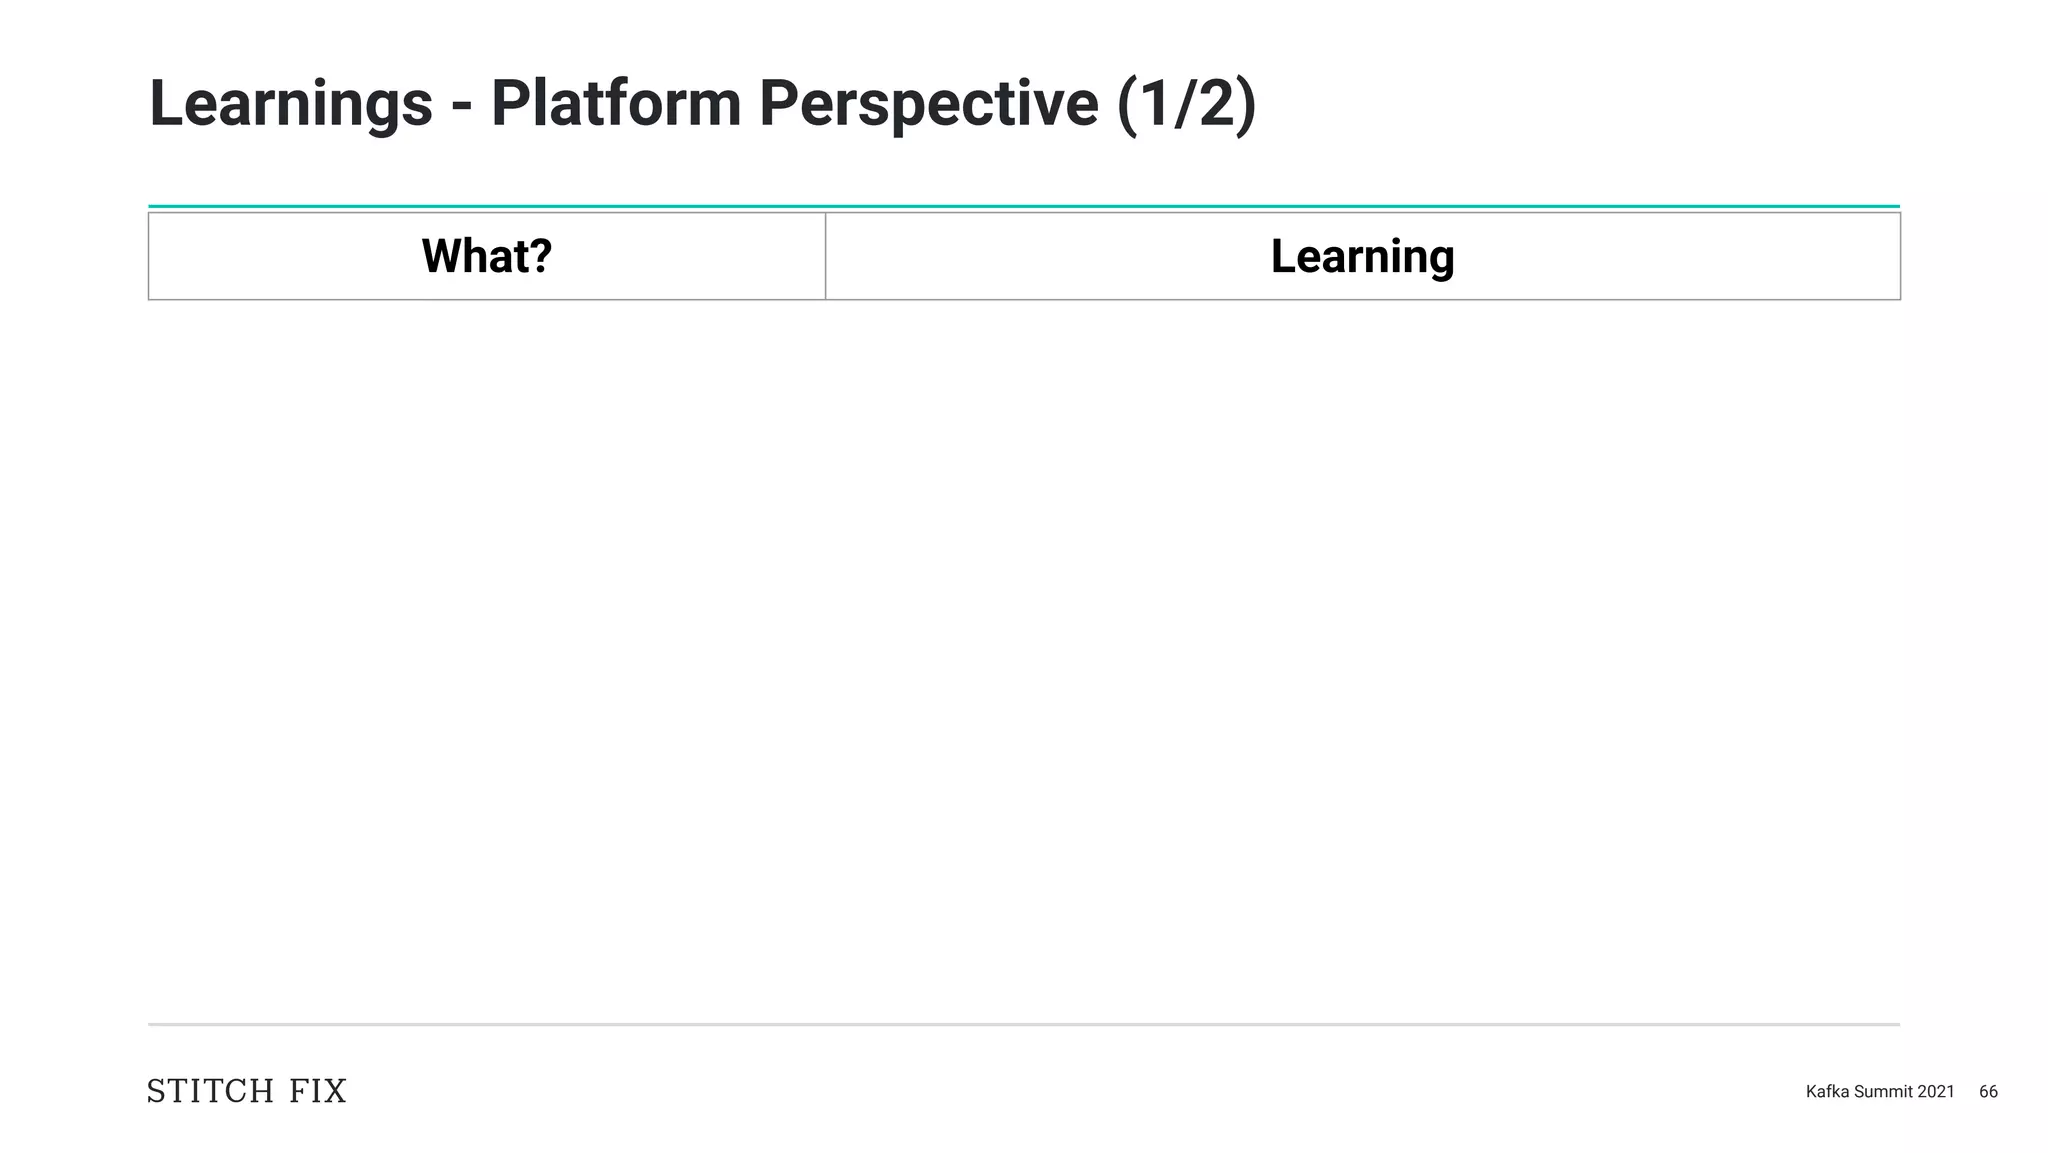
Task: Click the table header's vertical column divider
Action: pyautogui.click(x=826, y=256)
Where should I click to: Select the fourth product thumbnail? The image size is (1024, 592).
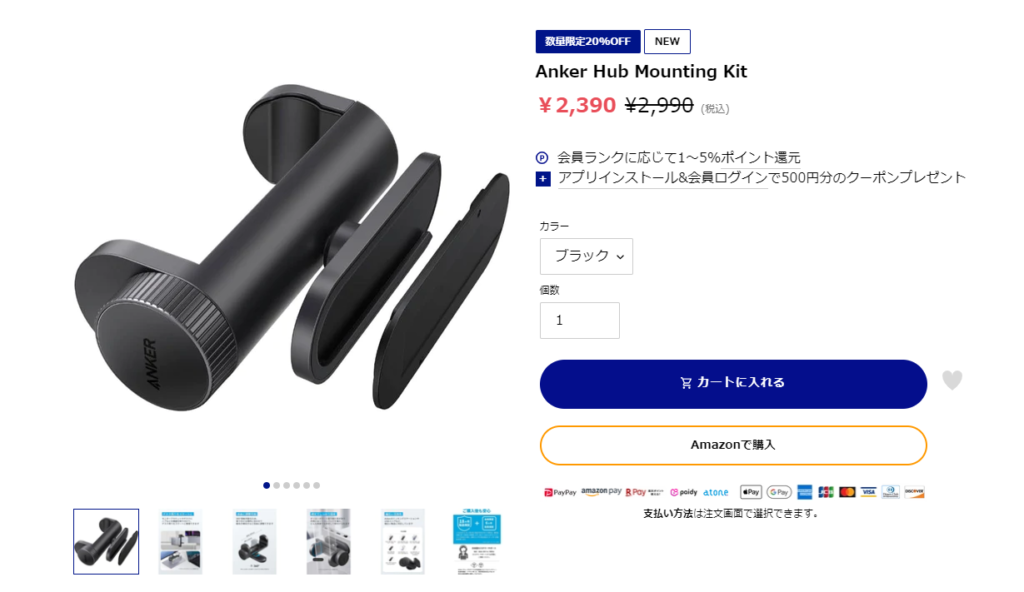pos(328,542)
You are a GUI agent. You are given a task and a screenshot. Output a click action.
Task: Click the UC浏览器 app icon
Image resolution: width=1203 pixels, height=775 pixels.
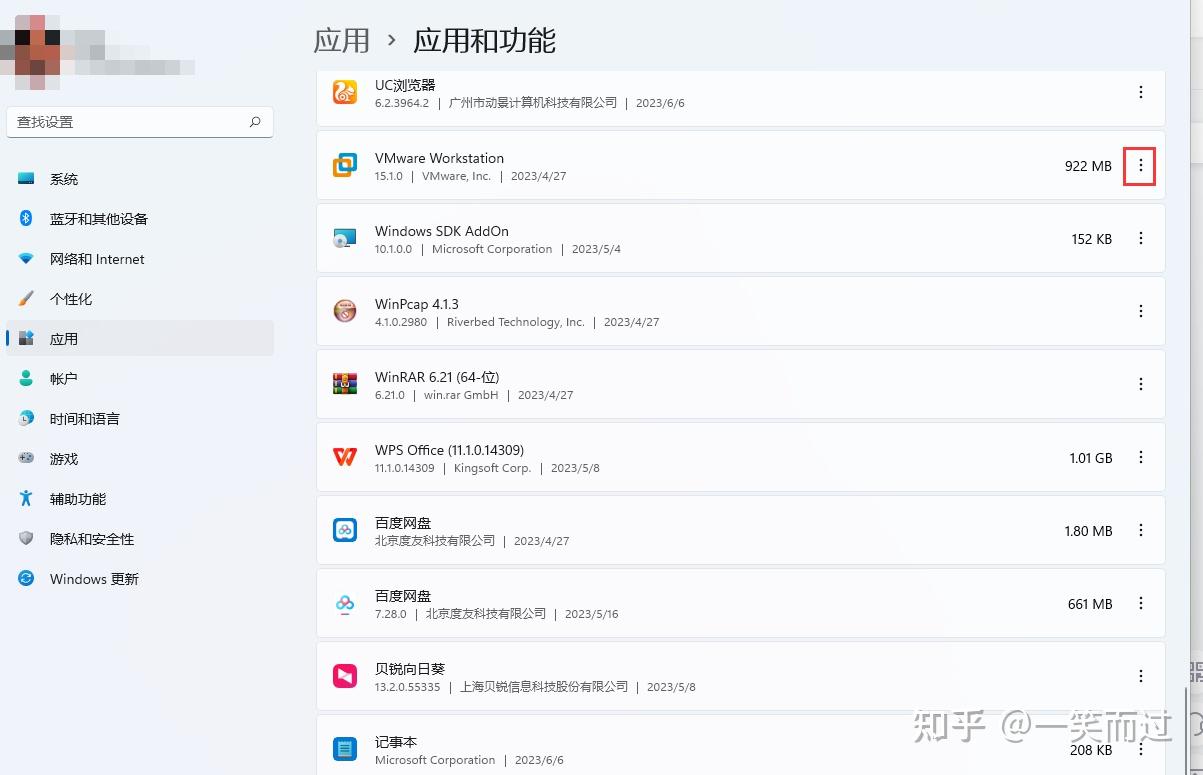point(345,92)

## Exercise brief
In the records above, locate the line with "Where should I"; output it and each line after it through the last one, exactly, omitting pictures.

## Written response
Where should I click to: Select the fourth product thumbnail? The image size is (1024, 592).
pos(328,542)
You are a GUI agent. You are given a task and a screenshot. Output a click action.
Task: Click the UC浏览器 app icon
Image resolution: width=1203 pixels, height=775 pixels.
point(345,92)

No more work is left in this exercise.